- 作業内容
以下の行をすべて、「coordinates」を「position」に置き換え、ほかは一切変えずに書き直してもらえますか？

- インターフェース要素の記録

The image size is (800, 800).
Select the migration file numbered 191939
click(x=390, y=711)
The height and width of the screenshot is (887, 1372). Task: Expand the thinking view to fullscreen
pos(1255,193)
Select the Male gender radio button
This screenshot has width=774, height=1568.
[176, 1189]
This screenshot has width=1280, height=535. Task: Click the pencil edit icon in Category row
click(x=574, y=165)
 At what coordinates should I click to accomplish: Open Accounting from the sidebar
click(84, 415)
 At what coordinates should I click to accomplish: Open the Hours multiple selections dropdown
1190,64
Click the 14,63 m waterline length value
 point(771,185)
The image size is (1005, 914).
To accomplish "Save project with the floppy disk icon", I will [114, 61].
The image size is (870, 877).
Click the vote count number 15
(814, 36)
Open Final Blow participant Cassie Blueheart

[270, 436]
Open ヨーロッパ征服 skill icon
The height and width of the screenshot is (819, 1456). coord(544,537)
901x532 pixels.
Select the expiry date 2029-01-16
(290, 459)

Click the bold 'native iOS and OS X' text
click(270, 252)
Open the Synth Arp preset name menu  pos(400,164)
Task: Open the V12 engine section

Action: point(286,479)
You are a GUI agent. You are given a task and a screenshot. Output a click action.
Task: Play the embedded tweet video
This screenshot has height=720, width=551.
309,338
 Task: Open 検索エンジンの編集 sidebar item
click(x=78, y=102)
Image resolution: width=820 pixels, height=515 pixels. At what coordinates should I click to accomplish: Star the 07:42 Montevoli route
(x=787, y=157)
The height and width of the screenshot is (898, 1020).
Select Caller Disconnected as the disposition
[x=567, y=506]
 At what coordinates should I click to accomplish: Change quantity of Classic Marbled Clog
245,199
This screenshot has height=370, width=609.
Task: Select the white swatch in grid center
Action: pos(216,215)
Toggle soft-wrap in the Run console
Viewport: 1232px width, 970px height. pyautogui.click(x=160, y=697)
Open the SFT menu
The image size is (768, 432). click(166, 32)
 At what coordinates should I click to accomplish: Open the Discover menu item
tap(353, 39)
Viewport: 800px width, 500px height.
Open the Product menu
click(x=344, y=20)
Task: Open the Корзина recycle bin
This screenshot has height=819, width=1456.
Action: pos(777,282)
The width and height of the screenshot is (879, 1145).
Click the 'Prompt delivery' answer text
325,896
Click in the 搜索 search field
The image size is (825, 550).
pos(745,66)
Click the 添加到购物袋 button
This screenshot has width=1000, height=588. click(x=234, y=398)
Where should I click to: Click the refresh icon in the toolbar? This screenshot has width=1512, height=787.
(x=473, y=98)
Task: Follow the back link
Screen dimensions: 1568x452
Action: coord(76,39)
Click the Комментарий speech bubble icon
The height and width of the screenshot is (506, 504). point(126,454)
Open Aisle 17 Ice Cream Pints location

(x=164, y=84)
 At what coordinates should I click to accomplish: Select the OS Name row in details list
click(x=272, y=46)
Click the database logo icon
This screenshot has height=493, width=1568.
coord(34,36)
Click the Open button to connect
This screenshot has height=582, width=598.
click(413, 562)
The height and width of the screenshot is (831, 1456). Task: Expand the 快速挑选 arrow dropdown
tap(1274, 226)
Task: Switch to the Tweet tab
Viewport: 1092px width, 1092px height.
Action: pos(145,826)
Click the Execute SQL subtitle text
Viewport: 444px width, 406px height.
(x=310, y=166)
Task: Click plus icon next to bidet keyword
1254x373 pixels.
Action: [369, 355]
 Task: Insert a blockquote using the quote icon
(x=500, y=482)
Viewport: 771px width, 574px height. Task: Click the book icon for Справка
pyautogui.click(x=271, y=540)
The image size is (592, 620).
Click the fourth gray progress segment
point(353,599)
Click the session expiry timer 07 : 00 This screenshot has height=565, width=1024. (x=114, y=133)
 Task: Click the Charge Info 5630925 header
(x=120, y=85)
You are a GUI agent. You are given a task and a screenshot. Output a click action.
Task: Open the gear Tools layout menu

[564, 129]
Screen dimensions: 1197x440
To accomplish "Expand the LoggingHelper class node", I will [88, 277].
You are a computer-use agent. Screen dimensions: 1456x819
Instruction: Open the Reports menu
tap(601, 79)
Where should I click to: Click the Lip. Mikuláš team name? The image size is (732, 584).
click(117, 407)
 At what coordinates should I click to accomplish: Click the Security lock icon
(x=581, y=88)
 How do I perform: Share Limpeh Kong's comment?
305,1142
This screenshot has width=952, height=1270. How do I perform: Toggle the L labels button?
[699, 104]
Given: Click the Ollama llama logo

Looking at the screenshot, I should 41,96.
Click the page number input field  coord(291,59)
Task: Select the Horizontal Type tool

- 解答
The image size is (800, 800).
Select the migration file numbered 191939
click(x=390, y=711)
The height and width of the screenshot is (887, 1372). Task: Expand the thinking view to fullscreen
pos(1255,193)
Select the Male gender radio button
This screenshot has width=774, height=1568.
[176, 1189]
This screenshot has width=1280, height=535. Task: Click the pencil edit icon in Category row
click(x=574, y=165)
 At what position should I click to accomplish: Open Accounting from the sidebar
click(84, 415)
 At what position should I click to accomplish: Open the Hours multiple selections dropdown
1190,64
Click the 14,63 m waterline length value
 point(771,185)
The image size is (1005, 914).
To accomplish "Save project with the floppy disk icon", I will [114, 61].
The image size is (870, 877).
Click the vote count number 15
(814, 36)
Open Final Blow participant Cassie Blueheart

[270, 436]
Open ヨーロッパ征服 skill icon
The height and width of the screenshot is (819, 1456). coord(544,537)
901x532 pixels.
Select the expiry date 2029-01-16
(290, 459)

Click the bold 'native iOS and OS X' text
click(270, 252)
Open the Synth Arp preset name menu  pos(400,164)
Task: Open the V12 engine section

Action: point(286,479)
You are a GUI agent. You are given a task and a screenshot. Output a click action.
Task: Play the embedded tweet video
This screenshot has height=720, width=551.
309,338
 Task: Open 検索エンジンの編集 sidebar item
click(x=78, y=102)
Image resolution: width=820 pixels, height=515 pixels. At what position should I click to accomplish: Star the 07:42 Montevoli route
(x=787, y=157)
The height and width of the screenshot is (898, 1020).
Select Caller Disconnected as the disposition
[x=567, y=506]
 At what position should I click to accomplish: Change quantity of Classic Marbled Clog
245,199
This screenshot has height=370, width=609.
Task: Select the white swatch in grid center
Action: pos(216,215)
Toggle soft-wrap in the Run console
Viewport: 1232px width, 970px height. pyautogui.click(x=160, y=697)
Open the SFT menu
The image size is (768, 432). click(166, 32)
 At what position should I click to accomplish: Open the Discover menu item
tap(353, 39)
Viewport: 800px width, 500px height.
Open the Product menu
click(x=344, y=20)
Task: Open the Корзина recycle bin
This screenshot has height=819, width=1456.
Action: pos(777,282)
The width and height of the screenshot is (879, 1145).
Click the 'Prompt delivery' answer text
325,896
Click in the 搜索 search field
The image size is (825, 550).
pos(745,66)
Click the 添加到购物袋 button
This screenshot has width=1000, height=588. click(x=234, y=398)
Where should I click to: Click the refresh icon in the toolbar? This screenshot has width=1512, height=787.
(x=473, y=98)
Task: Follow the back link
Screen dimensions: 1568x452
Action: coord(76,39)
Click the Комментарий speech bubble icon
The height and width of the screenshot is (506, 504). point(126,454)
Open Aisle 17 Ice Cream Pints location

(x=164, y=84)
 At what position should I click to accomplish: Select the OS Name row in details list
click(x=272, y=46)
Click the database logo icon
This screenshot has height=493, width=1568.
coord(34,36)
Click the Open button to connect
This screenshot has height=582, width=598.
click(413, 562)
The height and width of the screenshot is (831, 1456). Task: Expand the 快速挑选 arrow dropdown
tap(1274, 226)
Task: Switch to the Tweet tab
Viewport: 1092px width, 1092px height.
Action: pos(145,826)
Click the Execute SQL subtitle text
Viewport: 444px width, 406px height.
(x=310, y=166)
Task: Click plus icon next to bidet keyword
1254x373 pixels.
Action: [369, 355]
 Task: Insert a blockquote using the quote icon
(x=500, y=482)
Viewport: 771px width, 574px height. Task: Click the book icon for Справка
pyautogui.click(x=271, y=540)
The image size is (592, 620).
Click the fourth gray progress segment
point(353,599)
Click the session expiry timer 07 : 00 This screenshot has height=565, width=1024. (x=114, y=133)
 Task: Click the Charge Info 5630925 header
(x=120, y=85)
You are a GUI agent. You are given a task and a screenshot. Output a click action.
Task: Open the gear Tools layout menu

[564, 129]
Screen dimensions: 1197x440
To accomplish "Expand the LoggingHelper class node", I will [88, 277].
You are a computer-use agent. Screen dimensions: 1456x819
Instruction: Open the Reports menu
tap(601, 79)
Where should I click to: Click the Lip. Mikuláš team name? The image size is (732, 584).
click(117, 407)
 At what position should I click to accomplish: Click the Security lock icon
(x=581, y=88)
 How do I perform: Share Limpeh Kong's comment?
305,1142
This screenshot has width=952, height=1270. How do I perform: Toggle the L labels button?
[699, 104]
Given: Click the Ollama llama logo

Looking at the screenshot, I should 41,96.
Click the page number input field  coord(291,59)
Task: Select the Horizontal Type tool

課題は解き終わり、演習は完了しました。